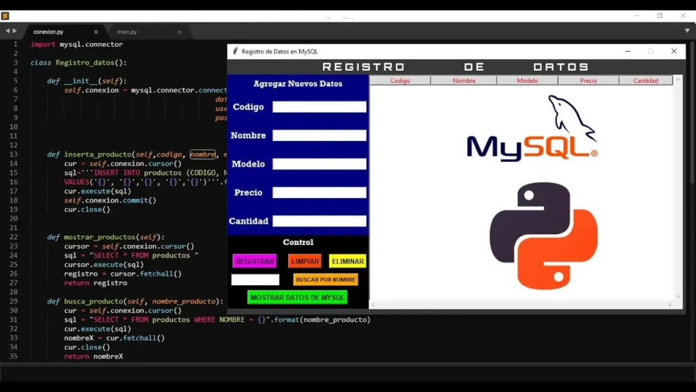Click the previous tab arrow in Sublime
Screen dimensions: 696x392
(7, 31)
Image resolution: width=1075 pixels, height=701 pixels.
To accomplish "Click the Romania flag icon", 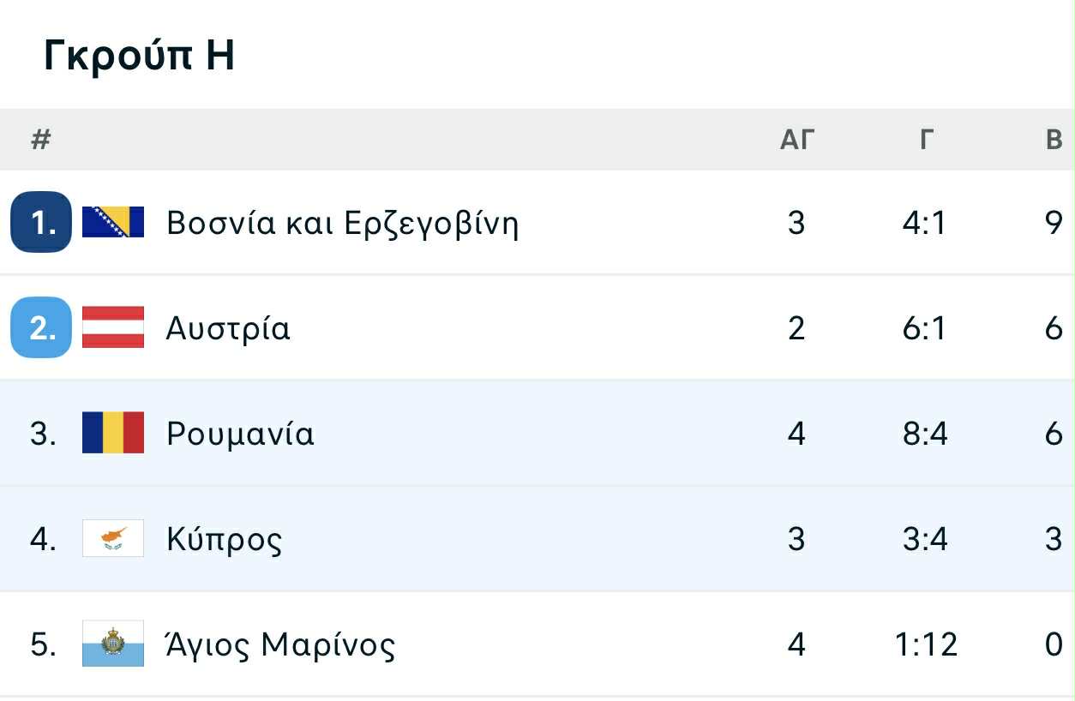I will [113, 433].
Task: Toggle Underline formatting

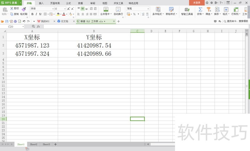Action: point(40,14)
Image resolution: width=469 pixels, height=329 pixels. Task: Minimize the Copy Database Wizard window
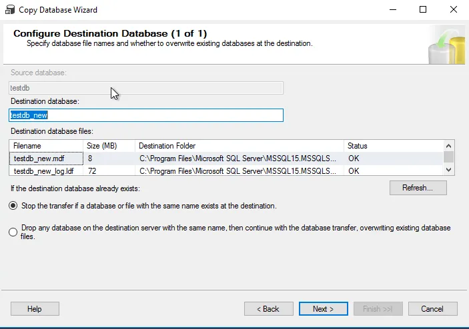click(390, 10)
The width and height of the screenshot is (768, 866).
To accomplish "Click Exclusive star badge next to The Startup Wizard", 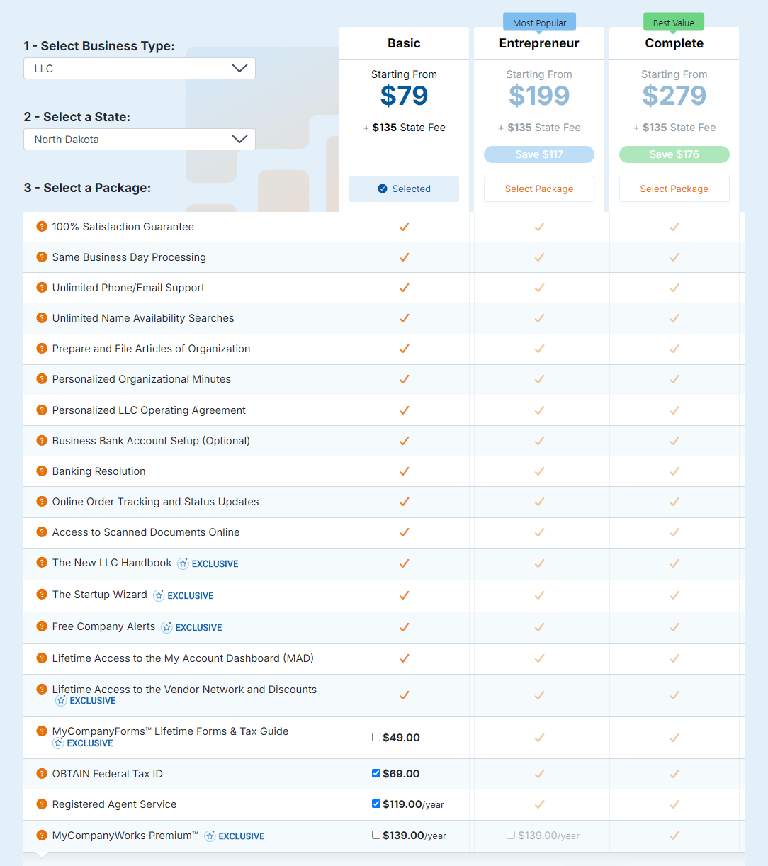I will [x=159, y=595].
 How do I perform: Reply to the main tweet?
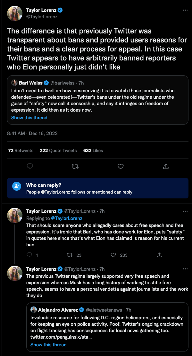pyautogui.click(x=30, y=166)
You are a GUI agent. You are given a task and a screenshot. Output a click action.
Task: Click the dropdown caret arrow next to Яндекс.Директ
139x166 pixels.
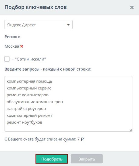point(68,25)
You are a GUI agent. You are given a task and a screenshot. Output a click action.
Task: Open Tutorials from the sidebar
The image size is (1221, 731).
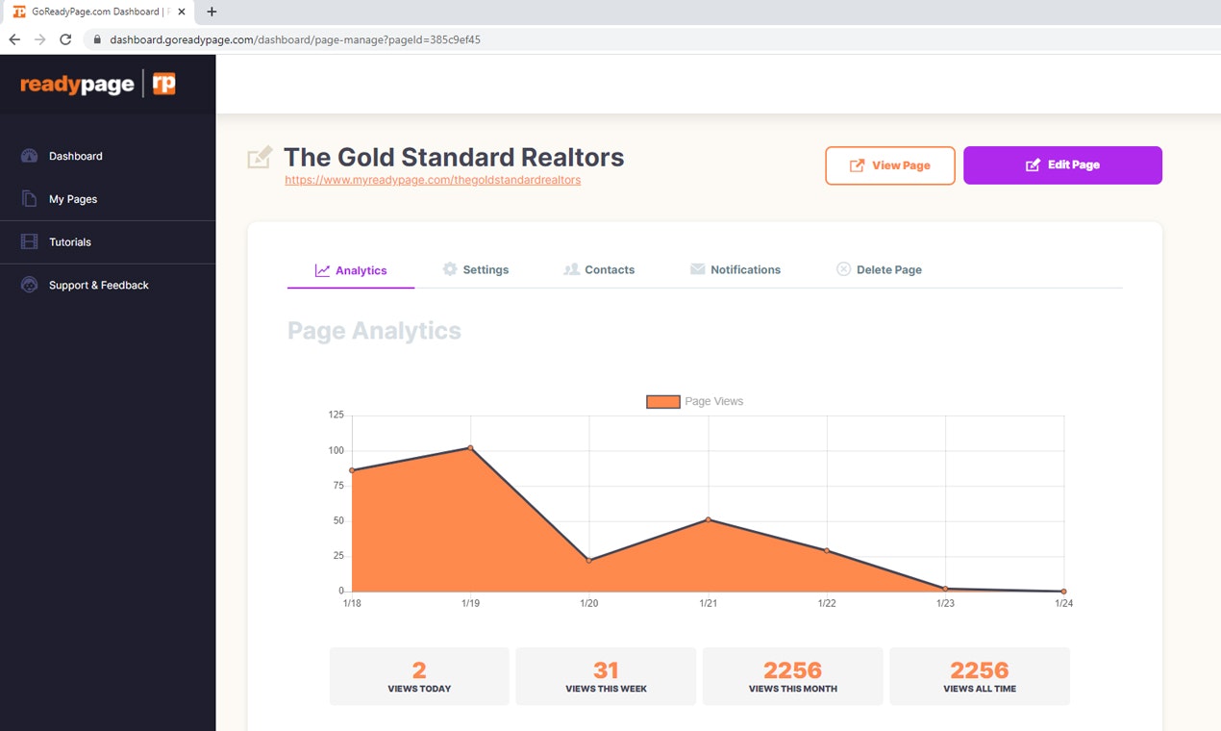29,241
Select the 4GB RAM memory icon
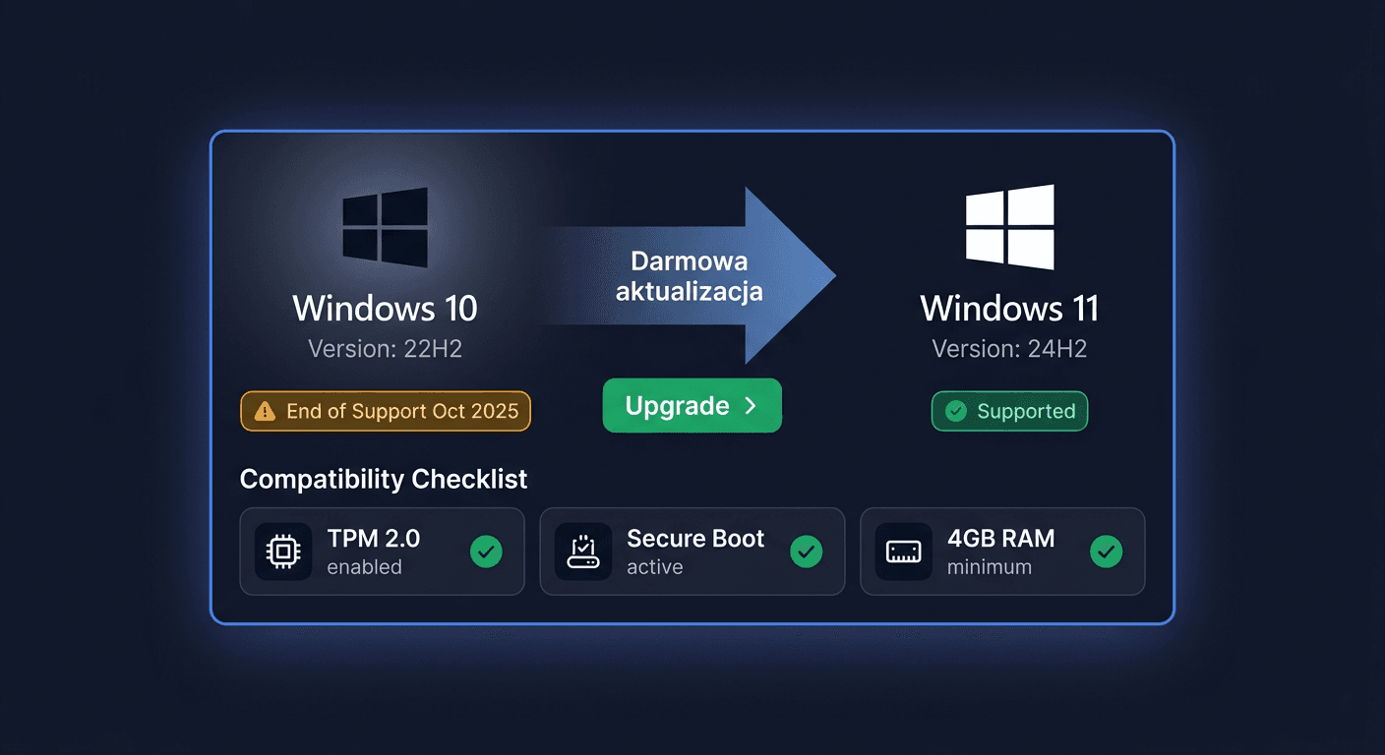The image size is (1385, 755). pos(903,552)
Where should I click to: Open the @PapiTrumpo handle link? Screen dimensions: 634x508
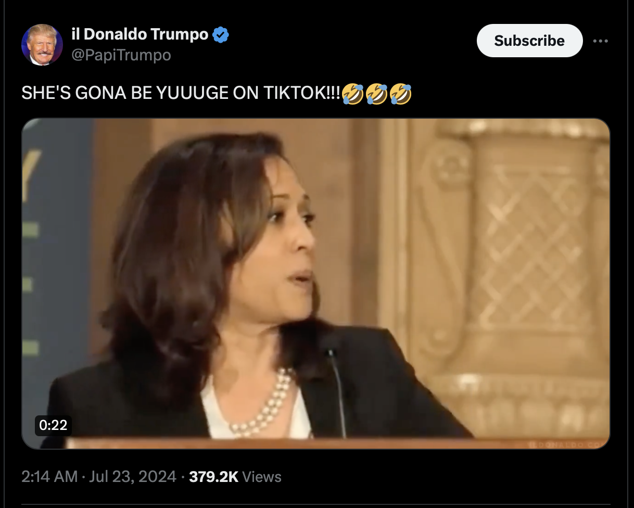point(121,55)
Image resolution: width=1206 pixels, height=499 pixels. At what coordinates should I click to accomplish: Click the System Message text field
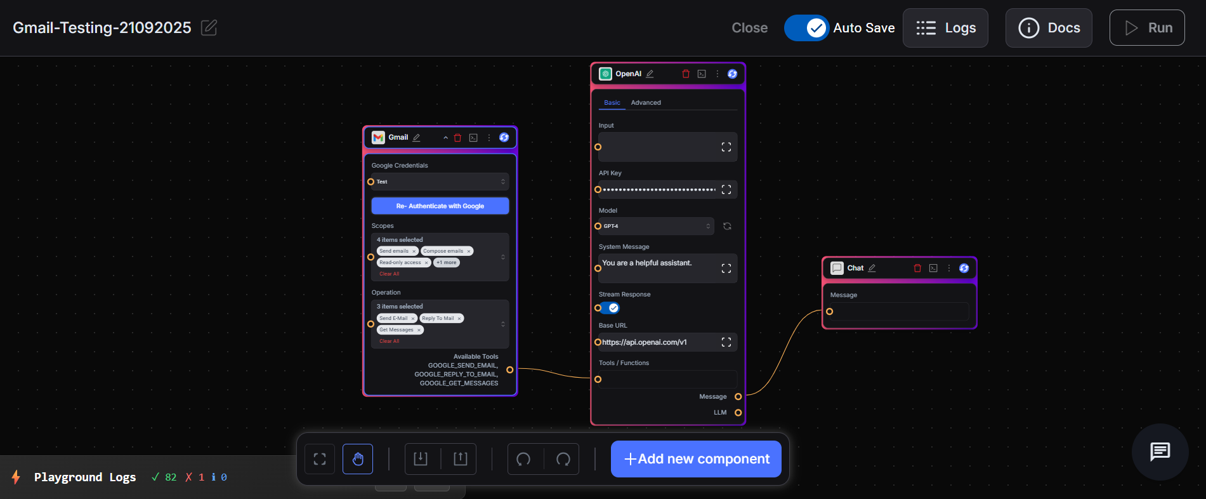pyautogui.click(x=660, y=268)
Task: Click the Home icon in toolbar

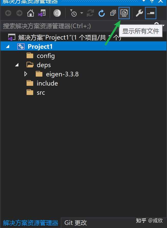Action: click(x=31, y=13)
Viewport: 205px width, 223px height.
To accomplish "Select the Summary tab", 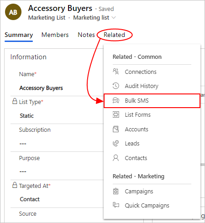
__________
Quote, please, only the lines running from the one with "Task: Click the Home icon in toolbar" down to the final line of the data above, keeping both ends and skipping the pictures.

Task: Click the Home icon in toolbar

Action: click(x=31, y=13)
Viewport: 205px width, 223px height.
To accomplish "Select the Summary tab", 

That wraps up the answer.